Business
Greece Dispatches Officials To US Over Default
Greece sent senior officials to Washington on Monday for meetings with the International Monetary Fund as it raced against the clock to break a deadlock in debt swap talks that has prompted new fears of an unruly default.
Reuters reported that barely a month after an injection of bailout funds helped avert bankruptcy, Greece is back at the centre of the euro zone crisis as fears of a default and a subsequent euro zone exit overshadow a mass credit downgrade of euro zone countries.
Athens needs a deal with the private sector within days to avoid going bankrupt when 14.5 billion euros of bond redemptions fall due in late March. But talks with its creditor banks broke down without an agreement on Friday.
Greece put a brave face on the standoff.
“There is a little pause in these discussions. But I am confident that they will continue and we will reach an agreement that is mutually acceptable in time,” Greek Prime Minister Lucas Papademos told CNBC television.
He said talks on both the debt swap and the latest bailout must be completed over the next two to three weeks.
“This is the objective. I think the conditions are in place in order to do so,” Papademos told the broadcaster.

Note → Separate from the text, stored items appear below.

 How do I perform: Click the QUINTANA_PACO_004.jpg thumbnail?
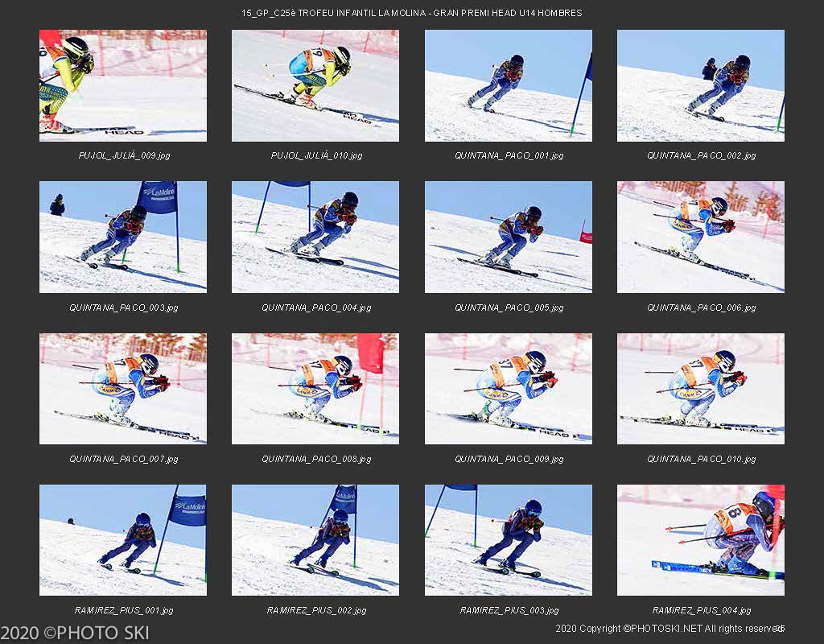click(x=315, y=237)
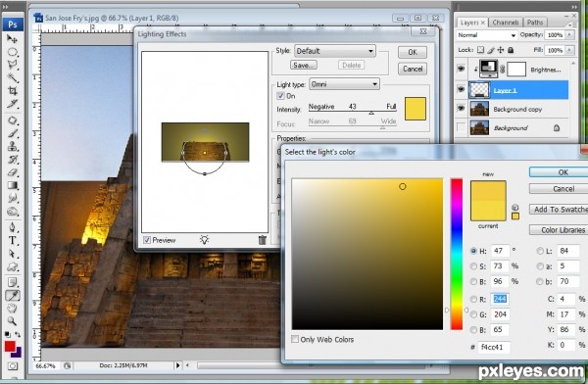Select the Magic Wand tool

13,77
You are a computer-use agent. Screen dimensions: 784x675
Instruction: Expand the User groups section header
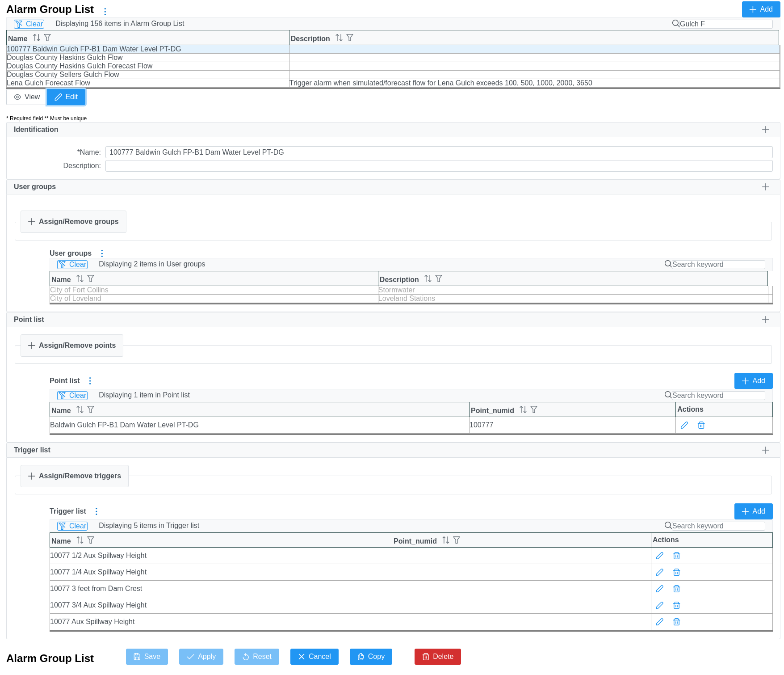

A deal with the banks must be sealed before senior inspectors from the EU, IMF and ECB “troika” arrive in Athens next week to finalise a second, 130-billion-euro bailout.
The banks say Athens is not the problem in the talks, suggesting the issue lies with terms insisted on by foreign lenders keeping Greece afloat with aid.
In a bid to resolve the impasse, a government source said the head of Greece’s debt agency and a senior adviser were travelling on Monday to Washington to meet IMF officials – just a day before a team of technical experts from the troika arrives in the Greek capital.
Under the bailout terms agreed in October, Greek privately held debt would be reduced by half so that, together with structural reforms, the overall debt to GDP ratio of Greece would fall to 120 per cent in 2020 from 160 per cent now.
Head of the Institute of International Finance, Charles Dallara, who represents Greece’s private creditors, told the Financial Times an agreement in principle was needed by the end of this week if it was to be finalised in time for the March bond redemptions. He said the Greeks were not the problem.
“All the European heads of state said they wanted a deal with a 50 per cent (haircut) and a voluntary agreement,” Dallara was quoted as saying. “Some of their own collaborators are not following that decision.”
After initial optimism last week that a deal was near, negotiations stalled on Friday over the interest rate Greece must pay on new bonds it offers.